Select Ubuntu 24.04 as the OS image.
3. Upload Your SSH Key
Before creating the server, add your public key:
# on your local machine
cat ~/.ssh/id_ed25519.pub
Copy the output. In Hetzner console: SSH Keys → Add SSH Key → paste → save.
If you do not have a key yet:
ssh-keygen -t ed25519 -C "hetzner-ai"
# press Enter twice for no passphrase (or set one)

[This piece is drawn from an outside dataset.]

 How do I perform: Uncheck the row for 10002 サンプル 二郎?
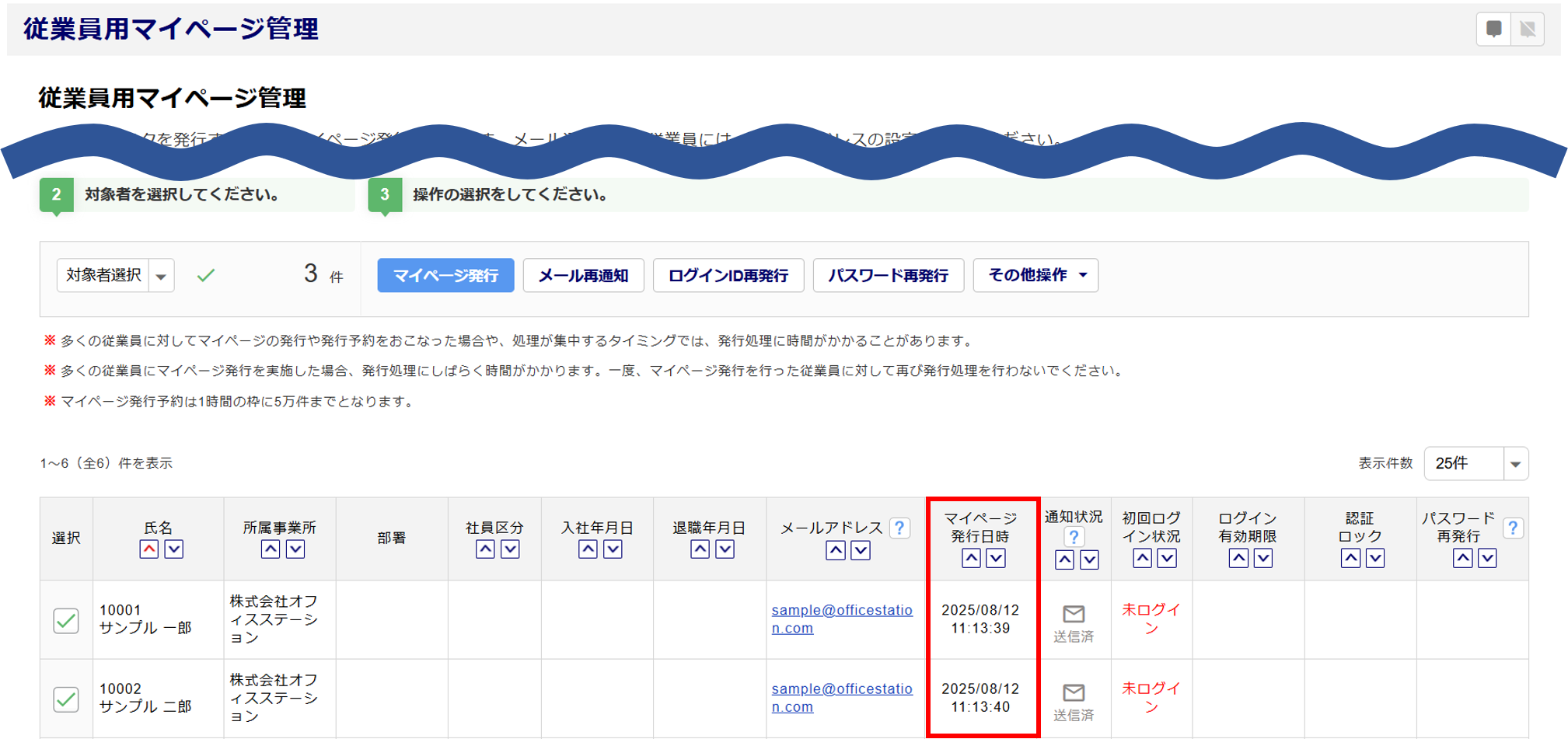pos(66,699)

Select your key during server creation. Hetzner injects it into /root/.ssh/authorized_keys automatically.
4. First Login
ssh root@<SERVER_IP>
# confirm the fingerprint on first connect
Update packages immediately:
apt update && apt upgrade -y
apt install -y curl wget git unzip
5. Create a Non-Root User
Never run production workloads as root.
adduser deploy
# enter a password, skip the other prompts
usermod -aG sudo deploy
# copy SSH key to the new user
rsync --archive --chown=deploy:deploy ~/.ssh /home/deploy
Test the new user in a second terminal before closing root session:
ssh deploy@<SERVER_IP>
sudo whoami # should return: root
6. Harden SSH
Edit /etc/ssh/sshd_config:
sudo nano /etc/ssh/sshd_config
Set these values (add or uncomment):
PermitRootLogin no
PasswordAuthentication no
PubkeyAuthentication yes
Port 22
Reload:
sudo systemctl reload ssh
7. Configure UFW Firewall
sudo apt install -y ufw
# default: deny incoming, allow outgoing
sudo ufw default deny incoming
sudo ufw default allow outgoing
# allow your access
sudo ufw allow 22/tcp # SSH
sudo ufw allow 80/tcp # HTTP
sudo ufw allow 443/tcp # HTTPS
sudo ufw --force enable
sudo ufw status verbose
Output should show three ALLOW rules and status: active.
8. Install fail2ban
fail2ban bans IPs after repeated failed SSH attempts.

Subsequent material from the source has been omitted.